## Stored records:
· · · ·

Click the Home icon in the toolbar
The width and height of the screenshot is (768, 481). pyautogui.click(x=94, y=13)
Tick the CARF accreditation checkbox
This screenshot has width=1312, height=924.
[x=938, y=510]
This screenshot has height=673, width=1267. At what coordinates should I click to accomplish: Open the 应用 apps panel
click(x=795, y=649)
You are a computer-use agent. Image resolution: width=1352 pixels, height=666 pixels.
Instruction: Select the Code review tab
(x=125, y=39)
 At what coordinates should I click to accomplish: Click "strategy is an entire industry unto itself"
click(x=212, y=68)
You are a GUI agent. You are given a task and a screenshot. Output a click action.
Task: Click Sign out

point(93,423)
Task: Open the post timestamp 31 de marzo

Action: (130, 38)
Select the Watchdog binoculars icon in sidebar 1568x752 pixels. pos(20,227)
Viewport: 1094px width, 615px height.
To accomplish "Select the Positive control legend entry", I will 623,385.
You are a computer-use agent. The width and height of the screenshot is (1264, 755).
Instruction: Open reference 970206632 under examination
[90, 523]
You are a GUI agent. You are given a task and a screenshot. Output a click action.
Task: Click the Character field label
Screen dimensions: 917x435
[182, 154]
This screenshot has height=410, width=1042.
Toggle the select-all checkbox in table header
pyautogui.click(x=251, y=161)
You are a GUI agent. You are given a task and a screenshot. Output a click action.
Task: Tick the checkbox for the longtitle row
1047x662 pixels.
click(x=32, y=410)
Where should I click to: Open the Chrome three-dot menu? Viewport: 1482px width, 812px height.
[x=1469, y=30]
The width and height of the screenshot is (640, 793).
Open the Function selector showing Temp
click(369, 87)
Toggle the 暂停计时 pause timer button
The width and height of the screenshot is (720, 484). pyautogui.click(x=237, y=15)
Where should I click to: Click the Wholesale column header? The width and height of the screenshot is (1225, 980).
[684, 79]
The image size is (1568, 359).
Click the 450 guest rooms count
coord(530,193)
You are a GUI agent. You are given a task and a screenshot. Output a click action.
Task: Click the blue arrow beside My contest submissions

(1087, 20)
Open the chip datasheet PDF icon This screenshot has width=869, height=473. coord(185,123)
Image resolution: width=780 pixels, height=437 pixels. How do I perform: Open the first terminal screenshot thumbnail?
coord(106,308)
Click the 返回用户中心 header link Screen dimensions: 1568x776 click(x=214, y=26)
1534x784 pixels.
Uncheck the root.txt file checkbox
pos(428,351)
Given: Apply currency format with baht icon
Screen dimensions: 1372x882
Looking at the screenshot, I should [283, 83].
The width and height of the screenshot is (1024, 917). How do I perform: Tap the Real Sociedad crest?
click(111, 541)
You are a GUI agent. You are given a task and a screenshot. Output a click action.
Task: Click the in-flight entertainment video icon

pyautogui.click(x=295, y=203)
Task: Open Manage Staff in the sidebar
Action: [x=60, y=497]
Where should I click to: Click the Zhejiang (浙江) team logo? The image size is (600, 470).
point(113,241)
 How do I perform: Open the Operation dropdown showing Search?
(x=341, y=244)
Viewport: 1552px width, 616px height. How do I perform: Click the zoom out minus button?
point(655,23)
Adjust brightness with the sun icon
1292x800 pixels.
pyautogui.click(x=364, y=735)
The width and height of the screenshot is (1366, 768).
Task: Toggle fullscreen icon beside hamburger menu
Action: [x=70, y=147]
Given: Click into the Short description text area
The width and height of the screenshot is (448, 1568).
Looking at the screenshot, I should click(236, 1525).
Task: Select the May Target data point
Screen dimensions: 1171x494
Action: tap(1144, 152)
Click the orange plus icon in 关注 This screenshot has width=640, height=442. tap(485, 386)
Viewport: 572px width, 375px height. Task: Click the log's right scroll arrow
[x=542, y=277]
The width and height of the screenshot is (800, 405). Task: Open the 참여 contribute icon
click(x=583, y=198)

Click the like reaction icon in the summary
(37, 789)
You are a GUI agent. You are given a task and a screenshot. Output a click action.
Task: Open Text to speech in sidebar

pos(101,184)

· · · ·

## What this task involves:
Can you format every line of the data above as a Markdown table with the columns "Row" and "Line", numbering the rows and skipping blank lines?

## Correct answer:
| Row | Line |
|---|---|
| 1 | Click the Home icon in the toolbar |
| 2 | The width and height of the screenshot is (768, 481). pyautogui.click(x=94, y=13) |
| 3 | Tick the CARF accreditation checkbox |
| 4 | This screenshot has width=1312, height=924. |
| 5 | [x=938, y=510] |
| 6 | This screenshot has height=673, width=1267. At what coordinates should I click to accomplish: Open the 应用 apps panel |
| 7 | click(x=795, y=649) |
| 8 | You are a computer-use agent. Image resolution: width=1352 pixels, height=666 pixels. |
| 9 | Instruction: Select the Code review tab |
| 10 | (x=125, y=39) |
| 11 |  At what coordinates should I click to accomplish: Click "strategy is an entire industry unto itself" |
| 12 | click(x=212, y=68) |
| 13 | You are a GUI agent. You are given a task and a screenshot. Output a click action. |
| 14 | Task: Click Sign out |
| 15 | point(93,423) |
| 16 | Task: Open the post timestamp 31 de marzo |
| 17 | Action: (130, 38) |
| 18 | Select the Watchdog binoculars icon in sidebar 1568x752 pixels. pos(20,227) |
| 19 | Viewport: 1094px width, 615px height. |
| 20 | To accomplish "Select the Positive control legend entry", I will 623,385. |
| 21 | You are a computer-use agent. The width and height of the screenshot is (1264, 755). |
| 22 | Instruction: Open reference 970206632 under examination |
| 23 | [90, 523] |
| 24 | You are a GUI agent. You are given a task and a screenshot. Output a click action. |
| 25 | Task: Click the Character field label |
| 26 | Screen dimensions: 917x435 |
| 27 | [182, 154] |
| 28 | This screenshot has height=410, width=1042. |
| 29 | Toggle the select-all checkbox in table header |
| 30 | pyautogui.click(x=251, y=161) |
| 31 | You are a GUI agent. You are given a task and a screenshot. Output a click action. |
| 32 | Task: Tick the checkbox for the longtitle row |
| 33 | 1047x662 pixels. |
| 34 | click(x=32, y=410) |
| 35 | Where should I click to: Open the Chrome three-dot menu? Viewport: 1482px width, 812px height. |
| 36 | [x=1469, y=30] |
| 37 | The width and height of the screenshot is (640, 793). |
| 38 | Open the Function selector showing Temp |
| 39 | click(369, 87) |
| 40 | Toggle the 暂停计时 pause timer button |
| 41 | The width and height of the screenshot is (720, 484). pyautogui.click(x=237, y=15) |
| 42 | Where should I click to: Click the Wholesale column header? The width and height of the screenshot is (1225, 980). |
| 43 | [684, 79] |
| 44 | The image size is (1568, 359). |
| 45 | Click the 450 guest rooms count |
| 46 | coord(530,193) |
| 47 | You are a GUI agent. You are given a task and a screenshot. Output a click action. |
| 48 | Task: Click the blue arrow beside My contest submissions |
| 49 | (1087, 20) |
| 50 | Open the chip datasheet PDF icon This screenshot has width=869, height=473. coord(185,123) |
| 51 | Image resolution: width=780 pixels, height=437 pixels. How do I perform: Open the first terminal screenshot thumbnail? |
| 52 | coord(106,308) |
| 53 | Click the 返回用户中心 header link Screen dimensions: 1568x776 click(x=214, y=26) |
| 54 | 1534x784 pixels. |
| 55 | Uncheck the root.txt file checkbox |
| 56 | pos(428,351) |
| 57 | Given: Apply currency format with baht icon |
| 58 | Screen dimensions: 1372x882 |
| 59 | Looking at the screenshot, I should [283, 83]. |
| 60 | The width and height of the screenshot is (1024, 917). How do I perform: Tap the Real Sociedad crest? |
| 61 | click(111, 541) |
| 62 | You are a GUI agent. You are given a task and a screenshot. Output a click action. |
| 63 | Task: Click the in-flight entertainment video icon |
| 64 | pyautogui.click(x=295, y=203) |
| 65 | Task: Open Manage Staff in the sidebar |
| 66 | Action: [x=60, y=497] |
| 67 | Where should I click to: Click the Zhejiang (浙江) team logo? The image size is (600, 470). |
| 68 | point(113,241) |
| 69 |  How do I perform: Open the Operation dropdown showing Search? |
| 70 | (x=341, y=244) |
| 71 | Viewport: 1552px width, 616px height. How do I perform: Click the zoom out minus button? |
| 72 | point(655,23) |
| 73 | Adjust brightness with the sun icon |
| 74 | 1292x800 pixels. |
| 75 | pyautogui.click(x=364, y=735) |
| 76 | The width and height of the screenshot is (1366, 768). |
| 77 | Task: Toggle fullscreen icon beside hamburger menu |
| 78 | Action: [x=70, y=147] |
| 79 | Given: Click into the Short description text area |
| 80 | The width and height of the screenshot is (448, 1568). |
| 81 | Looking at the screenshot, I should click(236, 1525). |
| 82 | Task: Select the May Target data point |
| 83 | Screen dimensions: 1171x494 |
| 84 | Action: tap(1144, 152) |
| 85 | Click the orange plus icon in 关注 This screenshot has width=640, height=442. tap(485, 386) |
| 86 | Viewport: 572px width, 375px height. Task: Click the log's right scroll arrow |
| 87 | [x=542, y=277] |
| 88 | The width and height of the screenshot is (800, 405). Task: Open the 참여 contribute icon |
| 89 | click(x=583, y=198) |
| 90 | Click the like reaction icon in the summary |
| 91 | (37, 789) |
| 92 | You are a GUI agent. You are given a task and a screenshot. Output a click action. |
| 93 | Task: Open Text to speech in sidebar |
| 94 | pos(101,184) |